7. What is Luke Cage trying to do?

"Clean up Harlem?"  Why?  How?  He has to know that defeating Cottonmouth (or Diamondback) is only the tip of the iceberg, and that neighborhood-specific villains don't exist in reality.  Harlem is just one part of a very big, very populous city, and eliminating the one bad guy who happens to live in his neighborhood just provides more breathing room (and territory) for other bad guys, outside of that neighborhood.

What I'm trying to get at here is that a lot of the problems that Luke Cage attempts to fix are more global that he'd like to admit.  For all his busting up safe houses and bringing down local gangsters, he ought to realize that he's just pushing the criminal element outside of his neighborhood, NOT outside the city.

Yes, Daredevil's base of operations is Hell's Kitchen, but at no point in that show do they imply that he's set on cleaning up that part of New York in isolation.  His battles with the Kingpin and The Hand range all over New York.

8. The writers didn't do their homework.

One of the things that made Daredevil so great was the attention to detail.  You can tell that they bothered to research how the criminal justice system works in New York.  Not only from the legal aspect, but right down to how land is zoned and how beat cops do their job.

In Luke Cage all of the prison officials, policemen, and reporters are little more than cardboard cutouts, appearing and disappearing whenever the story seems to require it.  They are, in other words, not really people at all, and this is a shame because fleshing them out better would have given the show better legs to stand on.

The police procedural aspects of this show improve a bit by episode 8, after Misty assaults Rosario Dawson's character, but it's still a far cry from what has been done in countless other, police-related shows.

9. This show lacks balls.

This show is, to some extent, topical, but it needed to embrace that topicality, and not shy away from it so much.  There are so many squandered opportunities - opportunities to talk about police brutality, about gun control, about the democratic process, and about the ways in which a community can address societal ills.  In the end it's just good guys vs. bad guys all over again.

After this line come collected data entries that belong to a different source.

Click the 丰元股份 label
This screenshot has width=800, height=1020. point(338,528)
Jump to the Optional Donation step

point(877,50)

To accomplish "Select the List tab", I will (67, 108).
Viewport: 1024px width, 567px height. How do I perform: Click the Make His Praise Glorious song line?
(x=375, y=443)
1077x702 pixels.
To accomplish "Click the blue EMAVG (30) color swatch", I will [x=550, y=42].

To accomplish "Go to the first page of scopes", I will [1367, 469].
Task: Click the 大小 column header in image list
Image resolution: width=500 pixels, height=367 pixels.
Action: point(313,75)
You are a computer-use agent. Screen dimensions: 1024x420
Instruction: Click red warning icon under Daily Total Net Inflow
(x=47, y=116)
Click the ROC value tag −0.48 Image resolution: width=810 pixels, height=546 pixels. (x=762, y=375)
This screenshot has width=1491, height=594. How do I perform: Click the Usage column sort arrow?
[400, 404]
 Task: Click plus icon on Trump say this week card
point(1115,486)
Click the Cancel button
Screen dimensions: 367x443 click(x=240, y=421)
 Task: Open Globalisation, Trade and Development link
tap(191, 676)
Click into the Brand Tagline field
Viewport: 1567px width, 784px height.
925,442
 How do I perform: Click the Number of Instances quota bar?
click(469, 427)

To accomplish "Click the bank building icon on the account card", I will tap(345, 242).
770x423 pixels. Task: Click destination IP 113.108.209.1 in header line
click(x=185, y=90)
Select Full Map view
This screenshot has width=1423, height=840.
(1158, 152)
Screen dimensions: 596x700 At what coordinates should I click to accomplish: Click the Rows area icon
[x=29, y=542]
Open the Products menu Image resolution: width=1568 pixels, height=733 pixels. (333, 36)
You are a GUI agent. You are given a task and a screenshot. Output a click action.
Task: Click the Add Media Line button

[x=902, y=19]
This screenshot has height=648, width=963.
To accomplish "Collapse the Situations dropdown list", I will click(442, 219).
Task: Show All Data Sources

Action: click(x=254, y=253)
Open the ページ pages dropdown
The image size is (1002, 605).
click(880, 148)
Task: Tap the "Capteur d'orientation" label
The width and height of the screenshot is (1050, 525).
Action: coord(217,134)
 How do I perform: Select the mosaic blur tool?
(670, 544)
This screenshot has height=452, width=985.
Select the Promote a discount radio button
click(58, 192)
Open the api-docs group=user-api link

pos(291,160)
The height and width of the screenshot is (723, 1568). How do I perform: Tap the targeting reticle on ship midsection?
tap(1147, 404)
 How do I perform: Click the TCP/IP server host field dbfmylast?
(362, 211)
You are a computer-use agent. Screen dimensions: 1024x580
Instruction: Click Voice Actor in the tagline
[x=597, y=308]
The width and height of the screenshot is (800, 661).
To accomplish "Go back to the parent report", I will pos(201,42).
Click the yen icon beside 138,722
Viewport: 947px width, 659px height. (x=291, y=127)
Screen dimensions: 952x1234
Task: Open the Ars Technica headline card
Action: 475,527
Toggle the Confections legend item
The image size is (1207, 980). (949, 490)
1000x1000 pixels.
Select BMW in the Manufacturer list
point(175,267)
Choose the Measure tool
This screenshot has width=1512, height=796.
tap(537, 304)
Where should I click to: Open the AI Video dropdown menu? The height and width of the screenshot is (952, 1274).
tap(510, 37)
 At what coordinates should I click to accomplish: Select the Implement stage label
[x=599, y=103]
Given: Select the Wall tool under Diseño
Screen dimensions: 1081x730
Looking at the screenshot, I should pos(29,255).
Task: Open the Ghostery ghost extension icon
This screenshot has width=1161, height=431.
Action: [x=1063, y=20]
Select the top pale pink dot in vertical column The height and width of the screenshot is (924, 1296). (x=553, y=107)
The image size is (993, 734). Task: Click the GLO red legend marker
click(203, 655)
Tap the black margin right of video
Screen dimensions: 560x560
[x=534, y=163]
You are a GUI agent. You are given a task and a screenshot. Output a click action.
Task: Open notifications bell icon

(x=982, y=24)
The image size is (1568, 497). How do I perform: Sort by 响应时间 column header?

10. Many of the critics are either too blind or too scared to judge this show on its own merits.

No way does Luke Cage deserve the praise it's receiving.  No way does this show deserve 4.5 stars out of 5.  No way does it deserve a "B" rating.  No way does it deserve descriptive phrases like "beautifully crafted" or "the best Netflix/Marvel series so far."

I'd give it 3 stars out of 5.  Maybe 2.5.  I'd give it a solid "C."  And nothing about this show is "beautifully crafted," except maybe the music.  The best Netflix/Marvel series so far?  Not even close. 

11. In conclusion...

Out of the Netflix shows thus far, I'd have to rank Luke Cage dead last.  Daredevil's second season was probably my favorite, even with the weak conclusion.  Behind Daredevil's second season I'd place the first, which meandered a bit, but featured some excellent plotting and characterization.  Behind this I'd put Jessica Jones, which had a great villain, but a lead character's whose actions seemed inconsistent with her character.  In many respects Luke Cage combines the weaknesses of all three shows, having a weak ending, a lack of focus, and a character that often does inexplicable things.

(I realize that in my previous review of Jessica Jones I put it above Daredevil's first season, but I have since changed my mind.)